Extracted text:
View this table: [in this window] [in a new window]   Table 1. Characteristics of the study population are shown, including 12 patients treated with CSA and seven patients with Tac

 
The median age of patients at kidney transplantation was 4.8 years (range 1.8–13.7 years) in CSA-treated patients and 9.3 years (range 4.1–13.8 years) in Tac-treated patients. The median duration between transplantation and study enrolment was 2.8 years (range 1.3–7.5 years) in CSA-treated patients and 5.0 years (range 2.3–11.0 years) in Tac-treated patients. Inclusion criteria were as follows: Boys and girls who were younger than 18 years were eligible for the study if they (i) had received a cadaveric or living kidney transplant (1st or 2nd kidney transplantation), (ii) had undergone transplantation 12 months previously, (iii) had been rejection-free for at least 6 months and (iv) had received CSA or Tac for at least 6 months and MMF for at least 3 months (MMF trough level 1.5–4 ng/ml). Exclusion criteria were: (i) glomerular filtration rate (GFR) <40 ml/min/1.73 m², (ii) more than two rejection episodes within the last 12 months, (iii) any steroid-resistant rejection episode in the past medical history, (iv) relapse of the underlying disease, (v) infection with CMV or EBV that required treatment within the last 3 months and (vi) pregnancy or lactation.

Initial immunosuppression after transplantation was azathioprine, CSA and prednisone in five patients and MMF, CSA and prednisone in 14 patients. Initial prednisone treatment was performed according to standard regimen and was continued for at least one year after transplantation. One patient additionally received antithymocyte globulin immediately after transplantation, one patient, daclizumab and another took part in the placebo-controlled basiliximab study for children of the Arbeitsgemeinschaft Pädiatrische Nephrologie (APN). Seven of 19 patients were switched from CSA to Tac for the following reasons: development of CAN (four patients), acute rejection episodes (two patients) and suspected CSA-induced pneumonitis that improved after switch to Tac (one patient).

Work task:
Please answer these questions from the study population text above:
(a) What was the median age at kidney transplantation for Tac-treated patients?
(b) How many patients were switched from CSA to Tac because of development of CAN?
(c) What glomerular filtration rate was listed as an exclusion criterion?

Extracted data:
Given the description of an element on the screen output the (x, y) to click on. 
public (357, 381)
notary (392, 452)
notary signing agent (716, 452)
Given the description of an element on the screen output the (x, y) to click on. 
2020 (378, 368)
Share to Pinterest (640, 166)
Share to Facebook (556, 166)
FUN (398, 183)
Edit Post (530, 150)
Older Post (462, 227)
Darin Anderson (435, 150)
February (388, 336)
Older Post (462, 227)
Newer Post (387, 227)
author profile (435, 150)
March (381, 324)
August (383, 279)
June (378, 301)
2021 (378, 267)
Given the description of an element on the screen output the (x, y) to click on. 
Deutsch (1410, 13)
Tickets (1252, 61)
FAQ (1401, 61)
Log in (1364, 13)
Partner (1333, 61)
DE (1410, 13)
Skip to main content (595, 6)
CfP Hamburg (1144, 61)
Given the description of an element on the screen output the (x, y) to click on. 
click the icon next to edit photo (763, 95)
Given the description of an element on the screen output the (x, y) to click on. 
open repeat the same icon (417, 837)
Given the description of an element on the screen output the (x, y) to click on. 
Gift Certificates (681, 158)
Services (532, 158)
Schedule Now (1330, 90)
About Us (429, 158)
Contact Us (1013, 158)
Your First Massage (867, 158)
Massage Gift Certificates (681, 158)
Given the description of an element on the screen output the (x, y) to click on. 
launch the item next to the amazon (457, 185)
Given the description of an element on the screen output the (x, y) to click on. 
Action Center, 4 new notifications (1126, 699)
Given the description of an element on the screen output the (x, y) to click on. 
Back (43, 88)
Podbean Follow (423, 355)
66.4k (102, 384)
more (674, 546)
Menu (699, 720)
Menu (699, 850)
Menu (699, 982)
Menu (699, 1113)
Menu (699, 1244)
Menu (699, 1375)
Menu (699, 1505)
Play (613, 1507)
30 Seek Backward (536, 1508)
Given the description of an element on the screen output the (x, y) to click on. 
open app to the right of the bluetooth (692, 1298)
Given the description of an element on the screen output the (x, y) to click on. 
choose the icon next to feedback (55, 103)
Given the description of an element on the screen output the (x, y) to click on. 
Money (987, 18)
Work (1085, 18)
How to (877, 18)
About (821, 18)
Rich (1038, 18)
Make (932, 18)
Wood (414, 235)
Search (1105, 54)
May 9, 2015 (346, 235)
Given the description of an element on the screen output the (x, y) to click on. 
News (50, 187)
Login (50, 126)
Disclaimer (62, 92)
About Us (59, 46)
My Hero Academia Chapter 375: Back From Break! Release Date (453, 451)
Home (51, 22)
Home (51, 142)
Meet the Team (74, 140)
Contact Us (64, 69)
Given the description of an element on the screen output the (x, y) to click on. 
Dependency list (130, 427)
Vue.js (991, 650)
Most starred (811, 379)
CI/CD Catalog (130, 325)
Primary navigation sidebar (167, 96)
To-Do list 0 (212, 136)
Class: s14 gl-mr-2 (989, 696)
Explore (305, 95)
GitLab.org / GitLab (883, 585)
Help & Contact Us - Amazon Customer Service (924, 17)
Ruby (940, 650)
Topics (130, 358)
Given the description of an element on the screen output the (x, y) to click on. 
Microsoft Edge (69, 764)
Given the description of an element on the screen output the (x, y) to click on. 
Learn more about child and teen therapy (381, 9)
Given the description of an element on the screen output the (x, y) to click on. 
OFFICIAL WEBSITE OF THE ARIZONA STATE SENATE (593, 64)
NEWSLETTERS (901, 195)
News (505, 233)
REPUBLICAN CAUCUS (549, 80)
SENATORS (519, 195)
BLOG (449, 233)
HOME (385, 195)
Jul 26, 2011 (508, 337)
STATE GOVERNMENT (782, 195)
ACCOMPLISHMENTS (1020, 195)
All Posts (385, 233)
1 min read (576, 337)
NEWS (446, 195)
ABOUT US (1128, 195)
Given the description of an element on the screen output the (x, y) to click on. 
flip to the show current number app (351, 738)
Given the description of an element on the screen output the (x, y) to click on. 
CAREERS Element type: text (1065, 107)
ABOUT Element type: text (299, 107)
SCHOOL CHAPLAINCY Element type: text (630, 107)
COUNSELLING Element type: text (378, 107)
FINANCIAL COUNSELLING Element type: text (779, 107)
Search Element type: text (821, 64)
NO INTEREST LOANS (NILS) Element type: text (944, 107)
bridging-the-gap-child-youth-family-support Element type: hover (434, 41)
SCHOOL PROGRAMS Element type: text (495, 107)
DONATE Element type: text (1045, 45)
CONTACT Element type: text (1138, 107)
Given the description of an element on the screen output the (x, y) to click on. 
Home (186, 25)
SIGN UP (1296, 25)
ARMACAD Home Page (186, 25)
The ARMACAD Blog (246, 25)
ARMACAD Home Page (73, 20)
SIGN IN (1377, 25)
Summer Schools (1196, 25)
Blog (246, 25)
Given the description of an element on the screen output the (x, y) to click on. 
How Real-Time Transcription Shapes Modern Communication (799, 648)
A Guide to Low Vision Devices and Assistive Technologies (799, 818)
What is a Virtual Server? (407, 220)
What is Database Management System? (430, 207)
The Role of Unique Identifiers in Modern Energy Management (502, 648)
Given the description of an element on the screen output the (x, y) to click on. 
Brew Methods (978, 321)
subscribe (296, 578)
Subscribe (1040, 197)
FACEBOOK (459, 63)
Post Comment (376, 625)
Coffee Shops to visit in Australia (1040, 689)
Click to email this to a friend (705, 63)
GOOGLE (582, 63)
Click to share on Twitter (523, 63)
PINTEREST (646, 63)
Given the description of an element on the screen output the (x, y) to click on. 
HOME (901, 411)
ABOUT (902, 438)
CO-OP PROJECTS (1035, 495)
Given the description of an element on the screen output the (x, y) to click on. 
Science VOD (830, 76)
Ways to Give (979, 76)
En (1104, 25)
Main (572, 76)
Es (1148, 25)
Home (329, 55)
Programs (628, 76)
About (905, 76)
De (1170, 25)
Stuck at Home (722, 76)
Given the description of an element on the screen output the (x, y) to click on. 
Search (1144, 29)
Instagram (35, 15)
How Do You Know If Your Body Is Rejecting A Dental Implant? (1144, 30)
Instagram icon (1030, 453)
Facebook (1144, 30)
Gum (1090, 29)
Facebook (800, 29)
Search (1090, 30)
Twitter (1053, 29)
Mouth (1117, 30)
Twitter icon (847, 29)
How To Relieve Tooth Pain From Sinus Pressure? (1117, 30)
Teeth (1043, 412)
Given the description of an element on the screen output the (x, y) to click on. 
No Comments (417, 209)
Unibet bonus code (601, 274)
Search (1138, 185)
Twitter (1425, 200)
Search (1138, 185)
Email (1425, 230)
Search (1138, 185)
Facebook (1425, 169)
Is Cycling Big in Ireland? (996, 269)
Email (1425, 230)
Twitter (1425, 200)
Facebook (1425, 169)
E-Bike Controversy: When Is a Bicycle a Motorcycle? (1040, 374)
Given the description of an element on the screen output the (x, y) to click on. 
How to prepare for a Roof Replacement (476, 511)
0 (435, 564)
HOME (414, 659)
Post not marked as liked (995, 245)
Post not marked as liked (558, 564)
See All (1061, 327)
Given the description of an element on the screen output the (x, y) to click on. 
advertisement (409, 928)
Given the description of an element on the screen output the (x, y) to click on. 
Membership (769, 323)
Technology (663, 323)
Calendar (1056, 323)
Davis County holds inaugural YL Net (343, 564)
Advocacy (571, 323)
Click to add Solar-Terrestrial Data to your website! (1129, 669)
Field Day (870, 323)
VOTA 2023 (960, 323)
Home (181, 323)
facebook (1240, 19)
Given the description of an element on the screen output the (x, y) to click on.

Output for this task:
(a) 9.3 years (range 4.1–13.8 years)
(b) Four patients
(c) A GFR below 40 ml/min/1.73 m²